The rate of ice loss in Antarctica has tripled since 2012, causing global sea levels to rise at their fastest rate in 25 years, a new study published by an international team of experts said Wednesday
Over the last quarter century, about 3 trillion tons of Antarctic ice melt made ocean levels rise by 7.6 millimeters (0.3 inches), according to the study published in the journal Nature. About two-fifths of that rise, or 3 millimeters, has occurred since 2012.
The study of Antarctic ice mass changes by scientists working for NASA and the European Space Agency is the most comprehensive to date. It combined 24 satellite surveys and involved 80 scientists from 42 international organizations.
If all of Antarctica’s ice were to melt, global sea levels would rise by 58 meters (190 feet).
The study found that from 1992 to 2011, Antarctica lost about 83.8 billion tons (76 billion metric tons) of ice per year, causing an annual sea level rise of 0.2 millimeters.

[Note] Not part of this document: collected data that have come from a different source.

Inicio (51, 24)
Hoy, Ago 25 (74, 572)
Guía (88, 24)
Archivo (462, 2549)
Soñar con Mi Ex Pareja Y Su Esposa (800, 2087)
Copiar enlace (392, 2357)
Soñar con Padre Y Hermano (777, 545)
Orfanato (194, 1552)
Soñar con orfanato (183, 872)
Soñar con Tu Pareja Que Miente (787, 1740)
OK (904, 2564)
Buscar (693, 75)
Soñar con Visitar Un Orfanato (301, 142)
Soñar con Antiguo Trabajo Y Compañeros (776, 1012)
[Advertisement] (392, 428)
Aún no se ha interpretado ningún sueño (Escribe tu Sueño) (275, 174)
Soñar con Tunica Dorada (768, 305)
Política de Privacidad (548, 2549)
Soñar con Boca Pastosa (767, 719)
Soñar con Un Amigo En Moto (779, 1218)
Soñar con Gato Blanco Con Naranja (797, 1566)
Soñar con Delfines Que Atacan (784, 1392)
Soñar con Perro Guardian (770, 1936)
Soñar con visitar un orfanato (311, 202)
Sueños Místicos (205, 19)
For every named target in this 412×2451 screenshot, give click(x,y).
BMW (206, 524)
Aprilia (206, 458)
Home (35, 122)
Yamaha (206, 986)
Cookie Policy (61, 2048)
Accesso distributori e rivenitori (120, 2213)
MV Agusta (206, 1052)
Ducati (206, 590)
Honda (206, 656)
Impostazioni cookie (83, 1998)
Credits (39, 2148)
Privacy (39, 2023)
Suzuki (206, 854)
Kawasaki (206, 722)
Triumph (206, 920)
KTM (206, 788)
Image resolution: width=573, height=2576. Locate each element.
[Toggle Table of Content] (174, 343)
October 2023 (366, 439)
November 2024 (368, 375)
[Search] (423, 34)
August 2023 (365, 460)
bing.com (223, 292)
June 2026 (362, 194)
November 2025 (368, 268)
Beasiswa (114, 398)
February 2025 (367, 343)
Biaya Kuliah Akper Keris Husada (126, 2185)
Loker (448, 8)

Between 2012 and 2017, ice loss per year tripled to 241.4 billion tons, amounting to a 0.6 millimeters sea level rise per year.
“Under natural conditions we don’t expect the ice sheet to lose ice at all,” said lead author Andrew Shepherd of the University of Leeds in England. “There are no other plausible signals to be driving this other than climate change.”
About 70 percent of melting occurred in West Antarctica, where ocean-induced melting resulted in 58.4 billion tons of ice loss per year in the 1990s and 175.3 billion tons a year since 2012.
Part of West Antarctica “is in a state of collapse,” said co-author Ian Joughin of the University of Washington.
Meanwhile, ice-shelf collapse in the Antarctic Peninsula led to the northern tip of the continent losing 27.6 billion tons of ice per year since the early 2000s.
East Antarctica has remained relatively stable during the past 25 years. East Antarctica largely sits on land mass and is not subject to the same forces that are driving the melting process in West Antarctica and the Antarctic Peninsula.
Scientists said much of the retreating ice shelf is caused by ocean-induced melting, when warmer water causes melting from the edges and below ice sheets.
Lead author Rob Massom, of the Australian Antarctic Division and the Antarctic Climate and Ecosystems Cooperative Research Center, said reduced sea ice coverage has also exposed ice shelves to ocean swells.
“Sea ice acts as a protective buffer to ice shelves, by dampening destructive ocean swells before they reach the ice shelf edge,” said Massom.
“But where there is loss of sea ice, storm-generated ocean swells can easily reach the exposed ice shelf, causing the first few kilometers of its outer margin to flex,” he said, adding this exacerbates pre-existing fractures on the ice shelves and their collapse.